Entre l’histoire et la légende : les classiques du genre

par Emmanuel de Saint-Laurent.

Dans les rétrospectives historiques, il est très souvent mentionné que les lieux auxquels on s’intéresse ont été le siège d’une principauté plus ou moins nébuleuse. Lupé n’échappe pas aux règles du genre, puisque cette mystérieuse entité est mentionnée dans plusieurs ouvrages anciens. Mais en pratique, rien n’en confirme l’existence ni la réelle importance. La seule certitude reste que la forteresse, sans doute la plus puissante sur le rebord oriental du Pilat, a dû jouer un rôle significatif pendant tout le Moyen-Age.

Autre classique des approches du passé, le séjour des Templiers se traduit généralement par les vestiges d’une commanderie ou, pour le moins, le souvenir d’un trésor aussi considérable qu’introuvable. Dans le cas de Lupé, leurs traces sont un peu plus originales : les minerais extraits à Bourg-Argental transitaient par le castrum dans leur long chemin vers les ports de la Méditerranée. En plus de l’argent et du plomb, il semble que des métaux radioactifs aient figuré dans ces chargements. Au cours de XIIIème siècle, une étrange coupe demeura dans les murs du château. Elle avait le pouvoir de provoquer des brûlures mortelles ou de guérir certaines maladies incurables, dit la chronique, selon la pureté de l’âme de qui trempait ses lèvres – ou plutôt, comme la radiothérapie moderne, en fonction de la manière dont il la serrait.

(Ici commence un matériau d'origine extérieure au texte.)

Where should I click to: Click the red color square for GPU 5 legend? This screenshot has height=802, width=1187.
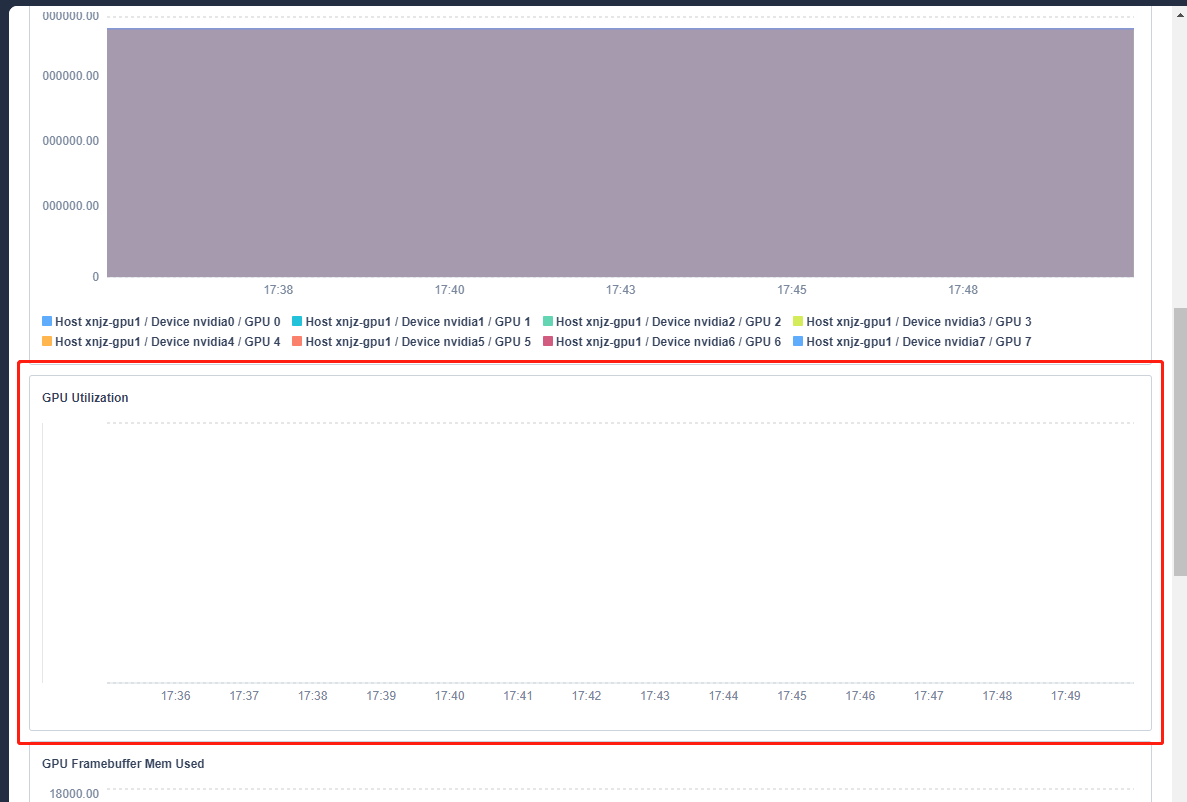tap(298, 341)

La troisième composante habituelle des histoires locales tient au pèlerinage de Saint-Jacques de Compostelle. Innombrables sont les localités traversées par les routes des pénitents, toutes plus remarquables les unes que les autres par l’accueil de leur hôtellerie, la spiritualité de leurs habitants ou la prodigalité de leurs fontaines miraculeuses. Sur ce point, Lupé n’a curieusement retenu l’attention que de rares chroniqueurs. Pourtant, les seigneurs du lieu ont longtemps protégé l’une des routes d’accès au Puy, qui constituait le point de rassemblement de tous les pèlerins venus du nord-est de la France et de l’Europe.

La dernière figure imposée fait intervenir un personnage plus médiocre que réellement énigmatique : le fameux Béranger Saunière, curé de Rennes le Château, dans l’Aude. Il semble bien que le trésor des Wisigoths ou des Cathares, que celui-ci prétendait avoir découvert pour justifier les travaux réalisés dans son église, se résume en fait à la vente en gros de messes par voie de petites annonces.

Saint évêque de Lupé
Saint évêque de Lupé

Cependant, rien ne paraît pouvoir ramener cet ecclésiastique douteux à sa réelle importance. On le voit partout, dans les souterrains effondrés, les chapelles en ruine ou les fresques effacées où l’on croit reconnaître Sainte Marie-Madeleine.

A Lupé, « l’effet Saunière » prend un tour doublement cocasse : d’une part, notre église locale aurait servi de modèle (?) à celle de Rennes le Château, ce qui paraît difficile à soutenir lorsqu’on compare les deux bâtiments ; d’autre part, certains historiographes ont cru reconnaître des saints languedociens dans les sculptures de Jean-Marie Vallot, qui fut naguère le sabotier du village et laissa plusieurs dizaines d’œuvres naïves à la postérité.

Pour conclure ce rapide survol de l’histoire de notre village, il est juste de revenir sur les deux grandes périodes qu’il a connues. La première, à cheval entre le XIIIème et le XIVème, correspond à la période où le royaume de France commence à s’étendre vers l’est. Philippe III le Hardi puis son fils Philippe IV le Bel lorgnent sur la ville de Lyon, qui appartient encore nominalement au Saint-Empire romain germanique. Pour mener à bien cette conquête, ils utilisent volontiers la forteresse de Lupé, proche de la frontière, comme leur base arrière la plus sûre. C’est là qu’ont lieu, notamment avec les Papes du temps, la plus grande part des négociations liées au rattachement de la métropole des Gaules.

Nous avons évoqué plus haut la seconde période faste de Lupé, lorsque la fortune des Grolée et des Rostaing de la Baume permet la transformation de la forteresse moyenâgeuse en une étonnante demeure Renaissance. A cette époque régnait sur les pentes du Pilat la figure troublante de Marguerite de Lupé, héroïne aux visages aussi multiples que les stars féminines de notre siècle.